GOAL OF THE EXERCISE.
Repeat exactly, and only, the lines of the entries below from the one with "Click the back arrow button" through the one with "This screenshot has height=629, width=1101.", both ends included.

[[ DATA PROVIDED, beginning ]]

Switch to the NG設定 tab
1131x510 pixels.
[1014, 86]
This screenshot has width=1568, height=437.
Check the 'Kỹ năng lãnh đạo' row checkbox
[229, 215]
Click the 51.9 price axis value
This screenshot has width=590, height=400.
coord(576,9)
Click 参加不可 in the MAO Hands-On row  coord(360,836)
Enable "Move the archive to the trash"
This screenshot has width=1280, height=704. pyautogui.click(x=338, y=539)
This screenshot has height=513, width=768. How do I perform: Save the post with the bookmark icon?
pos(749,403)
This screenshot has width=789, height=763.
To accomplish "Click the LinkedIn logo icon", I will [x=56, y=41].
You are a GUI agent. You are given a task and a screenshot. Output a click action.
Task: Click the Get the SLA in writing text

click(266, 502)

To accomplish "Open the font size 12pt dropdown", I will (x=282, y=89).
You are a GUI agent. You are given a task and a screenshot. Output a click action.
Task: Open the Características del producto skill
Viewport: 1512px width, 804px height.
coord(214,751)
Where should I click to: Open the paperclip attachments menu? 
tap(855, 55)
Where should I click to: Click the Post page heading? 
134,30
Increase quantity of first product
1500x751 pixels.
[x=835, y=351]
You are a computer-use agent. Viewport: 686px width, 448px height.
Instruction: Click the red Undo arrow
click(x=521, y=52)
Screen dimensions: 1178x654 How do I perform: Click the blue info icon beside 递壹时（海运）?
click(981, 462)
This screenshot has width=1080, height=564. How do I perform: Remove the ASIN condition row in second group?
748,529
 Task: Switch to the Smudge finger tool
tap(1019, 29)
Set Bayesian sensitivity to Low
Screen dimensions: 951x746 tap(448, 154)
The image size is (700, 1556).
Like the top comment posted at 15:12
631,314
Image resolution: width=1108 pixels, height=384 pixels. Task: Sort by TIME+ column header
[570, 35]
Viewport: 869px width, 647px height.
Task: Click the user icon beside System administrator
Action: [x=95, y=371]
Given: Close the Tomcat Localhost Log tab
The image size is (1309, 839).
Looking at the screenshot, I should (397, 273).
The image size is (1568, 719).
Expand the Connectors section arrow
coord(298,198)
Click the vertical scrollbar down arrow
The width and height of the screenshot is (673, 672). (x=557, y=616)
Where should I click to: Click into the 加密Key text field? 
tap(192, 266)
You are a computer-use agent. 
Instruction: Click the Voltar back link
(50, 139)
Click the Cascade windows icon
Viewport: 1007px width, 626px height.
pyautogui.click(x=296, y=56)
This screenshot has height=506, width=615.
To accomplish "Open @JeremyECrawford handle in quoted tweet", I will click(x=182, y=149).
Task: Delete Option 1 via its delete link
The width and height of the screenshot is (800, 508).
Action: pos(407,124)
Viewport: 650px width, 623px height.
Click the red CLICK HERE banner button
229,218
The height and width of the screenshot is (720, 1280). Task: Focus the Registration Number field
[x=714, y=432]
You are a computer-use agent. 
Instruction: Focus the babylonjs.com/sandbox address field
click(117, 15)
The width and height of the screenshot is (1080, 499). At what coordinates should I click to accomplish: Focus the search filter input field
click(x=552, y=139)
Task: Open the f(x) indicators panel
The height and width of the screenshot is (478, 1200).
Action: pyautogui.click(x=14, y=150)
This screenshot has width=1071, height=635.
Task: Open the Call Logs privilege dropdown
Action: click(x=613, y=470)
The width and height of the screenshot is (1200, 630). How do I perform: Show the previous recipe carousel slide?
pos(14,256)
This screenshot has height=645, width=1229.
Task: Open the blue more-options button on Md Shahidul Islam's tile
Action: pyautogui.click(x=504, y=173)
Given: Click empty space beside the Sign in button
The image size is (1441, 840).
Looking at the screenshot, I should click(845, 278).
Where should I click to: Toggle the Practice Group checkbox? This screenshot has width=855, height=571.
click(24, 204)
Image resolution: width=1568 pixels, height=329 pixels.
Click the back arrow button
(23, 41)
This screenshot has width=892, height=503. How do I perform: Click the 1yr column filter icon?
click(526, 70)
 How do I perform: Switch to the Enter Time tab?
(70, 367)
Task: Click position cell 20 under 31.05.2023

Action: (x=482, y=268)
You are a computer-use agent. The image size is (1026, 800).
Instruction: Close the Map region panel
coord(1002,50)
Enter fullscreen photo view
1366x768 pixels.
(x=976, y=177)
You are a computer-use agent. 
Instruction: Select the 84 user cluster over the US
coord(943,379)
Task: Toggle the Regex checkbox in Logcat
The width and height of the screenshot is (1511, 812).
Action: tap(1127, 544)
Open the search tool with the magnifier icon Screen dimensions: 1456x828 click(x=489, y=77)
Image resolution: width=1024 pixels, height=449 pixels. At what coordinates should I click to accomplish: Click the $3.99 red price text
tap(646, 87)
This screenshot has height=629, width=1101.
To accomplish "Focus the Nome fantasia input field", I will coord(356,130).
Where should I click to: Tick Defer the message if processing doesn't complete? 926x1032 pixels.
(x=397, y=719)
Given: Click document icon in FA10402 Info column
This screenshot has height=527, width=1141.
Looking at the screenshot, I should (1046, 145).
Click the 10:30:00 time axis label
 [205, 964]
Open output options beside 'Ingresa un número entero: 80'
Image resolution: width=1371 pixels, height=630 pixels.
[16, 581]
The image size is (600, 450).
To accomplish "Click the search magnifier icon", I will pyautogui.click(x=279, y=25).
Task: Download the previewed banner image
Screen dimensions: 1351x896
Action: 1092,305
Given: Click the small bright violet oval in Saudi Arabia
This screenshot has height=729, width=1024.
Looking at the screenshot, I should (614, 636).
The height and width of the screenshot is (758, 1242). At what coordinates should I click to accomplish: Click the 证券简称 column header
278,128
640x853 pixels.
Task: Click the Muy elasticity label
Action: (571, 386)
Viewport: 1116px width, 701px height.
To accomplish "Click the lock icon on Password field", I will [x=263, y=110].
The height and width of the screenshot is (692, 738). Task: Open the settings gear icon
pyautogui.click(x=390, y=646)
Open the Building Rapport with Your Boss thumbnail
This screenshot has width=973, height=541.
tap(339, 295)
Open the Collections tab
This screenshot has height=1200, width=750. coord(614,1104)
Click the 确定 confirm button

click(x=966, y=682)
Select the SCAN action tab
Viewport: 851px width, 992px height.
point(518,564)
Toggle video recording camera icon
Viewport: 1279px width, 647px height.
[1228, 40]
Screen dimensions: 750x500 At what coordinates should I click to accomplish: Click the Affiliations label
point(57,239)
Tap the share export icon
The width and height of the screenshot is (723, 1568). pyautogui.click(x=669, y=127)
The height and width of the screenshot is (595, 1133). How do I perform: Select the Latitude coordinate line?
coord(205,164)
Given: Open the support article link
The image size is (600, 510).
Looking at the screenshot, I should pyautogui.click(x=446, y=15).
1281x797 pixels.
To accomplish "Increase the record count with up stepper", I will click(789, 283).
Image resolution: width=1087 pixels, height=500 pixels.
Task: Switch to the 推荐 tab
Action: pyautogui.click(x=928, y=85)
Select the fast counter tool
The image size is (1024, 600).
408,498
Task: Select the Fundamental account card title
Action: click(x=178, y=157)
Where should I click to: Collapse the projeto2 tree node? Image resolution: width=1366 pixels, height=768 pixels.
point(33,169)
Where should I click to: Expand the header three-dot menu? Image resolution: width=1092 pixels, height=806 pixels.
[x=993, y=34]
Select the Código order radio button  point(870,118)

[[ DATA PROVIDED, end ]]

SOLUTION.
Click the back arrow button
(23, 41)
This screenshot has width=892, height=503. How do I perform: Click the 1yr column filter icon?
click(526, 70)
 How do I perform: Switch to the Enter Time tab?
(70, 367)
Task: Click position cell 20 under 31.05.2023

Action: (x=482, y=268)
You are a computer-use agent. The image size is (1026, 800).
Instruction: Close the Map region panel
coord(1002,50)
Enter fullscreen photo view
1366x768 pixels.
(x=976, y=177)
You are a computer-use agent. 
Instruction: Select the 84 user cluster over the US
coord(943,379)
Task: Toggle the Regex checkbox in Logcat
The width and height of the screenshot is (1511, 812).
Action: tap(1127, 544)
Open the search tool with the magnifier icon Screen dimensions: 1456x828 click(x=489, y=77)
Image resolution: width=1024 pixels, height=449 pixels. At what coordinates should I click to accomplish: Click the $3.99 red price text
tap(646, 87)
This screenshot has height=629, width=1101.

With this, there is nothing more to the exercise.